Моя попытка переложить вину на его плечи сына не испугала.

– Мам! Ты говорила, что когда кто-то умирает, то становится твердым.

– Так и есть. – Я неловко переминалась под пристальным взглядом Рослин, она явно была не из тех, кто одобряет дискуссии о смерти с маленькими детьми.

– А я нашел птичку у нее в саду… – Джей ткнул пальцем в Рослин. – Совсем без крови и совсем не твердую. Только она все равно была мертвая.

Рослин улыбнулась:

– Мы ведь еще не знакомы. Я Рослин Лоуренс.

– Прил Хендерсон. А это Джей.

– Мам, почему, ну почему? – твердил Джей, пропустив мимо ушей светские любезности взрослых.

Рослин махнула рукой на особняк в колониальном стиле у другого края сквера и объяснила, словно извиняясь передо мной:

– Птицы то и дело бьются об окна нашей спальни на втором этаже. То ли собственное отражение их привлекает, то ли они что-то атакуют за стеклами, уж не знаю… Я услышала стук… – она запнулась, – выглянула из окна и увидела его. Вашего сына, я имею в виду. Совершенно одного в парке.

– Ну скажи, мам! – не унимался Джей. (Скажи означало объясни.) - У нее глаза были закрытые. Птичка как будто спала, только она была мертвая. Тогда почему она была такая мягкая? Мам?

Я опустилась на корточки и заглянула в глаза Джею, своему искателю приключений, рожденному для жизни на вольных просторах. Качели и горки его не влекли, не обещали никаких секретов, зато любой ручей таил сказочные сокровища – водяных жуков, головастиков, неуловимых, как ртуть, мальков. Я опасалась бактерий и битых стекол на дне, а мой сын ликовал, отважно исследуя черную трубчатую пещеру водостока под дорогой. Червяки, упорно цеплявшиеся за жизнь, приводили его в восторг, да и к слизням он относился с не меньшим пиететом.

– Не знаю, Джей. Думаю, та птичка так сильно ударилась о стекло, что сломала… крылья, – сказала я, и у Джея задрожали губы от несправедливости жизни, от беспощадности ее наугад направленной кары. – Проходите в дом, пожалуйста, – обратилась я к Рослин. – Я так благодарна вам за внимание к Джею.

– Нет-нет. – Она отступила. – Меня отбивные ждут!

Сейчас, глядя вслед затормозившей в конце улицы машине, я угадала в штуковине на заднем сиденье очертания детского креслица.

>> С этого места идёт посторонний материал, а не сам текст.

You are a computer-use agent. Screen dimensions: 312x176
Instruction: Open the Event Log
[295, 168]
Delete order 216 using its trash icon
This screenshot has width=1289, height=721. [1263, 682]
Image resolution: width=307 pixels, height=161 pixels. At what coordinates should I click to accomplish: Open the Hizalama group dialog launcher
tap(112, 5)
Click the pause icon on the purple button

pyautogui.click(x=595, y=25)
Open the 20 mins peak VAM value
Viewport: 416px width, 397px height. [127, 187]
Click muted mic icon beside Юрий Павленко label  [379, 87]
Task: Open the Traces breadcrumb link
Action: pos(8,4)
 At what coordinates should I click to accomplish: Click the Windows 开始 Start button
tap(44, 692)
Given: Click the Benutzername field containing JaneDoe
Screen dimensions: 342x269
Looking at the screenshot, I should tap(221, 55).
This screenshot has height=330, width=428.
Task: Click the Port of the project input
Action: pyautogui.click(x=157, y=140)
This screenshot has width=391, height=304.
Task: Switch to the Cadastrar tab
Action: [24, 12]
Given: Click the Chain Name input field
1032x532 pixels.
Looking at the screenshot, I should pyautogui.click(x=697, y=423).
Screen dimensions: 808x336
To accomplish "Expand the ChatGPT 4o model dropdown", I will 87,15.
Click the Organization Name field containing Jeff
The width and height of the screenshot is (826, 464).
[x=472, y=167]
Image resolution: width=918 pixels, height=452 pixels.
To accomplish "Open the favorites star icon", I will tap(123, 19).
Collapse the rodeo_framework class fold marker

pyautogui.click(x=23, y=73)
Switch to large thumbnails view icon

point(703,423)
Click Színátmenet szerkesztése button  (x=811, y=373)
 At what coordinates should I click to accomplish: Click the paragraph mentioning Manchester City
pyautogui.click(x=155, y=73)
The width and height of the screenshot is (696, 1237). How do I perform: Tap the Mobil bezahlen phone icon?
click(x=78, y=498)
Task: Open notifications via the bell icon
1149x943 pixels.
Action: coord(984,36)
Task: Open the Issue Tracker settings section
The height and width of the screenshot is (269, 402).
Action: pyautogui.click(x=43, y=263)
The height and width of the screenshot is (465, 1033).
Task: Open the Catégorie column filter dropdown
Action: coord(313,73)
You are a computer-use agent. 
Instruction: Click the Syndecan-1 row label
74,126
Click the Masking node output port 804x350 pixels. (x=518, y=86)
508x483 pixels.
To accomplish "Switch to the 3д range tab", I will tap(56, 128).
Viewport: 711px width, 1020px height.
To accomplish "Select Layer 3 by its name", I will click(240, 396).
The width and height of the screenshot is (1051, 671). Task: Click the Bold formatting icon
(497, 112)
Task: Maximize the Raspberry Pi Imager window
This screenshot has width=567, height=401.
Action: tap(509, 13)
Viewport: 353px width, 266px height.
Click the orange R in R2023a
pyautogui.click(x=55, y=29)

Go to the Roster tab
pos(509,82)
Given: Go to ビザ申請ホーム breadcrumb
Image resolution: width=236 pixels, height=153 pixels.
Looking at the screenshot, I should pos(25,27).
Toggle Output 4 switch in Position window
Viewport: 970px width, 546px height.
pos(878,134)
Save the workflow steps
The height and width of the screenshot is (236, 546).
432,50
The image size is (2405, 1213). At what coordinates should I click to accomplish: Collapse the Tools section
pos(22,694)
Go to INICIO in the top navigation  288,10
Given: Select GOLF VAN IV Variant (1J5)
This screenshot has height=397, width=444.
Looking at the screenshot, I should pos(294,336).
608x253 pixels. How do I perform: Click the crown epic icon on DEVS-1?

– А ее мужа зовут… Берк, верно? – спросила я у Рут. – Это что же, и прозвище заодно? [22]

– Угу, уменьшительно-ласкательное. От Берсерка [23].

– Не может быть.

– Не может. Сокращенное от Беркшир. – Рут ухмыльнулась.

Я любовалась домом Лоуренсов – вне всякого сомнения, самым большим в квартале, с симметричными колоннами по обе стороны крыльца и застекленным от пола до потолка вторым этажом. На лужайке росла гигантская магнолия, а полукруглую клумбу обступили рододендроны.

– Красивый у них дом, – сказала я.

– Не в пример нашим хибарам, в их резиденции… – Рут понизила голос до театрально-почтительного шепота, – потолки высотой три с половиной метра и паркет повсюду! ЧГШ, на моем языке. Чертов гребаный шик.

– Но во дворе чаще всего только одна машина.

– Берк редко бывает дома. Он бухгалтер, офис в центре города, дорога в один конец – три четверти часа. А как только где-нибудь открывается охотничий сезон, Берк уматывает и на все выходные.